Job 1: Decide whether each statement agrees with the review of Unbroken below. For each, answer yes or no and quote the deciding words. (a) The reviewer has seen Angelina Jolie's other films. (b) Louis Zamperini died in the year the film came out. (c) The film begins with a mission in a bomber over the Pacific.
Job 2: Carry on the review of Unbroken below, starting after its final sentence.

Document passage:
════

Unbroken  (2014)    45/100

Rating :   45/100                                                                     137 Min        15

Just about everything in this film is broken, from insane casting choices to a host of continuity errors and lacklustre infrastructure. This is Angelina Jolie’s third time directing and so far she’s been met with a lot of opposition – I haven’t seen her other films, but you kind of think to yourself maybe she’s getting stick because of who she is. Well, she is bad. I mean, bad in the sense that she reeks of raw eggs fermenting inside of dead rabid cats behind the camera – she has no idea where to put a camera, how to pace a film, or even assemble and tell a story. It’s all over the place, slow, and is a stark and painful trope of three cinema staples: the bullied kid who trains hard and becomes a successful hero, the survival in the face of physical extremes and certain death flick, and the prisoner of war drama. Sadly, it’s actually based on a real story and you have to feel for Louis Zamperini, whose life story this is, and who alas passed away the year of the film’s release.

The film follows Zamperini’s life, from being a troubled kid through to becoming an Olympic runner and then war hero who was singled out to endure extreme brutality whilst interred in a Japanese P.O.W. Camp during World War II, and it opens with a perilous mission in a bomber over the Pacific with scenes even less convincing than the ones in ‘Memphis Belle’ (90). We see, for example, Zamperini show us he is a hero by caring for one of the wounded gunners – instead of grabbing the bleeding vacant gun and trying to help shoot down the plane threatening to kill the rest of them. The lame attempt at believability is continued with such fare as showing some of the men adrift at sea after a few days and they have all allowed the skin on their faces to burn badly, despite having ample materials to cover up with, then we see them many days later and they all look healthier. The Japs give Zamperini a good hiding and force him to eat gruel on the ground, but then apparently give him a shave before sticking him in a camp to be tortured again, wherein Zamperini is punched in the face by every single other prisoner, and then looks none the worse for ware next we see him (we at least don’t know the time frame in this case, but still, it can’t have been that long), and so on.

════

Dataset section:
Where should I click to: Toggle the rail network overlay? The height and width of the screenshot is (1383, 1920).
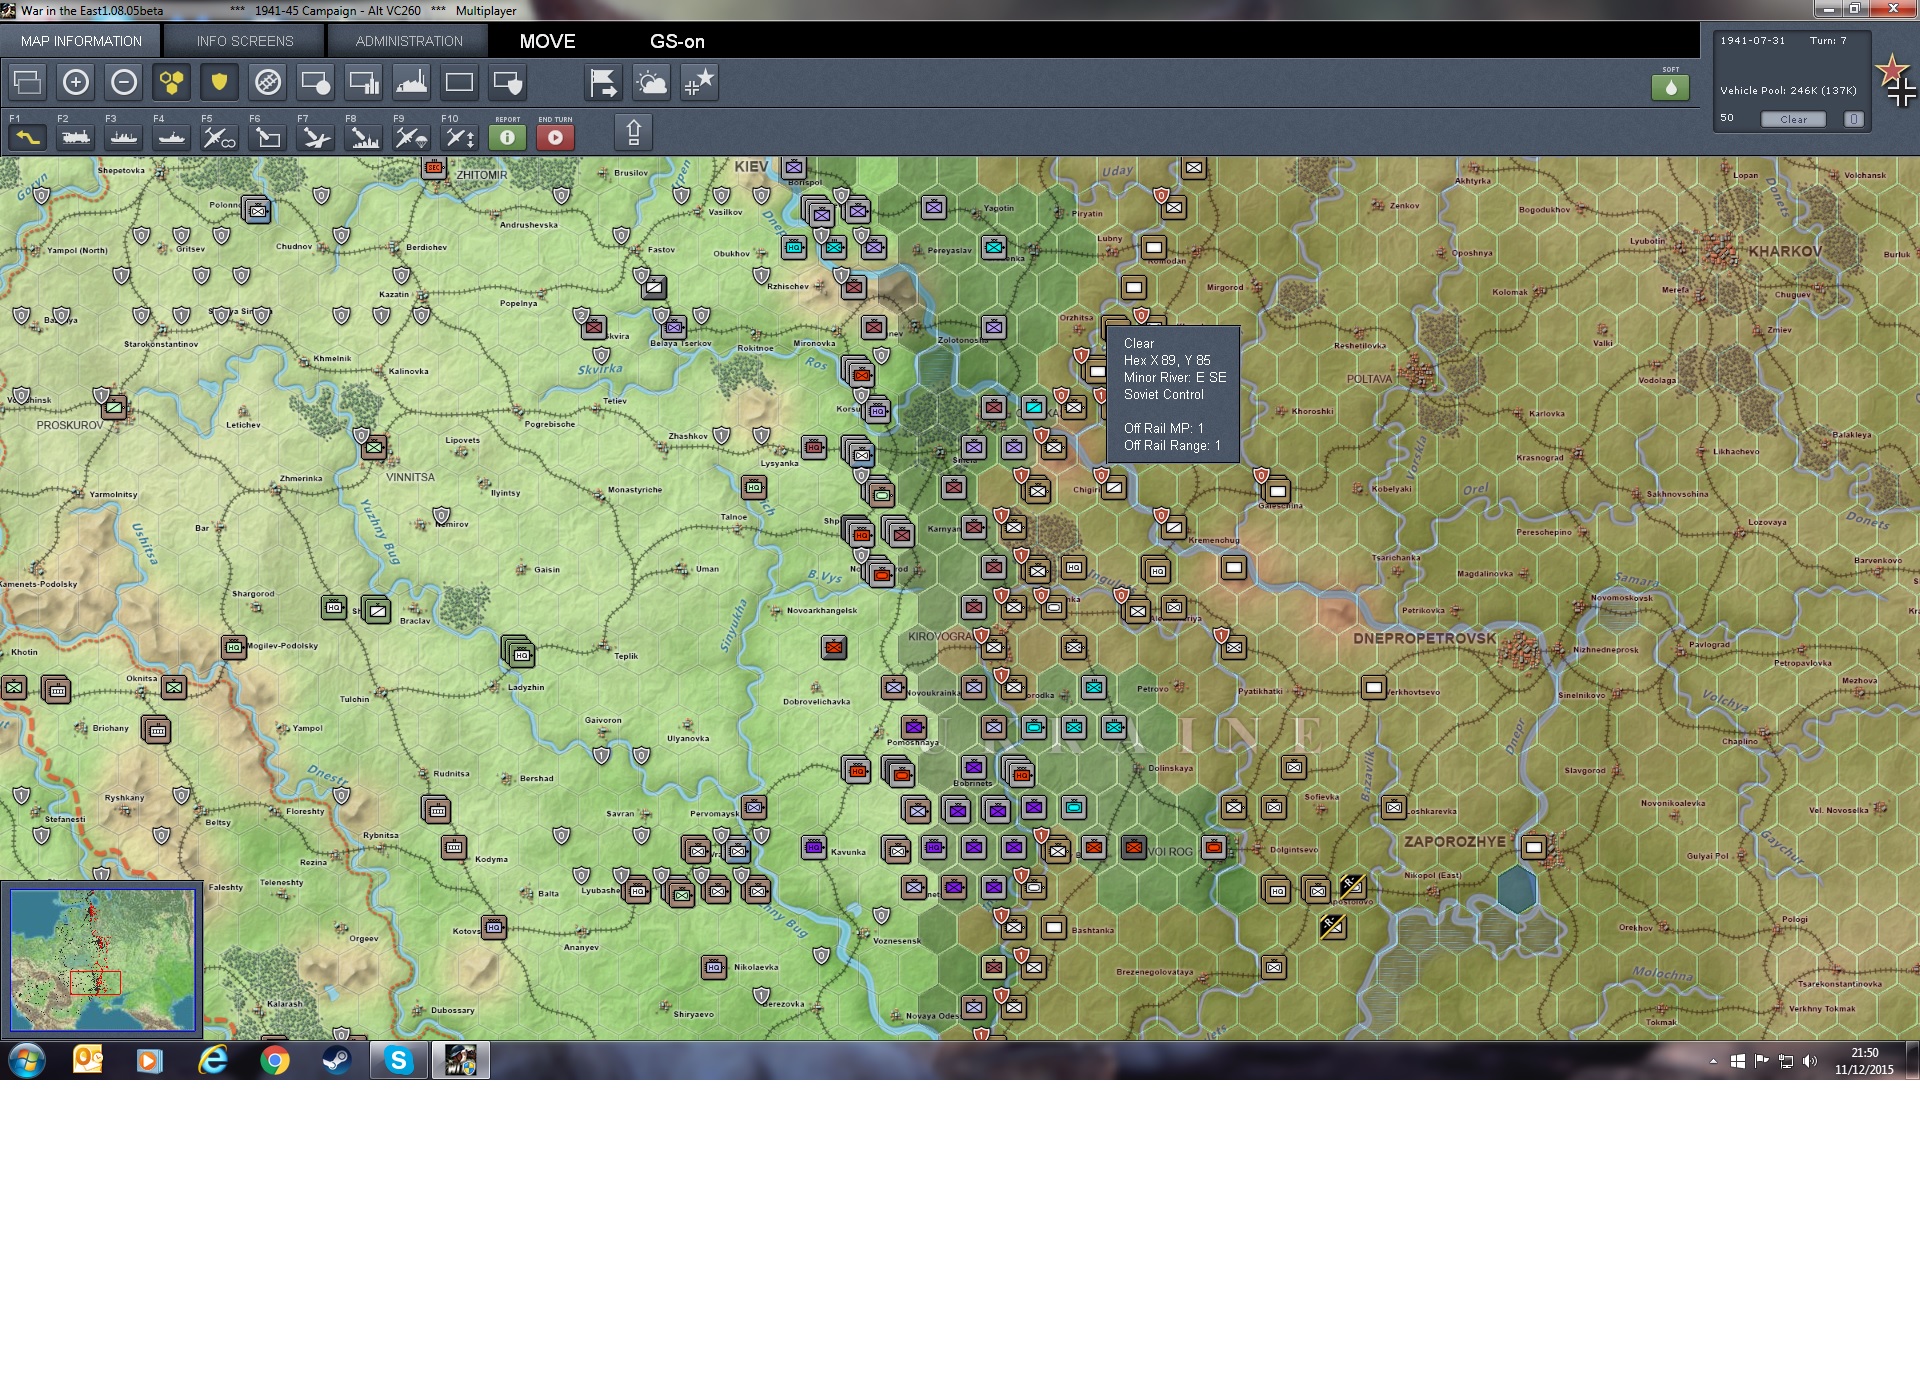click(x=268, y=82)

════

Exercise response 1:
(a) No: "I haven’t seen her other films"
(b) Yes: "who alas passed away the year of the film’s release"
(c) Yes: "it opens with a perilous mission in a bomber over the Pacific"

Exercise response 2:
There are better moments toward the end of the film, and some of the concentration camp scenes convince, but it takes more than half of the film for them to get there and the rest is terrible. It’s also a casting catastrophe – who would be one’s first choice to play an Italian American war hero who deserves recognition in film? Would it be an actor who thus far has only been convincing at playing violent and sadistic English thugs? No. And yet yes it seems – Jack O’Connell is the man in question and the only time he really convinces here is when he punches a fish right in its beady eye to, I’m not kidding, knock it out. Often seeming to do the acting equivalent of twiddling his thumbs he is exceptionally poor in this – and who is he given to be his all American buddy? Domhnall Gleeson, another actor from this side of the pond who’s character portrayal here is weepy to the point of sycophancy. Then who should show up in the camp, who could possibly make the casting any worse than it is already, but Garrett Hedlund who has still not learned that staring off into space whilst growling neither makes for convincing masculinity nor acting.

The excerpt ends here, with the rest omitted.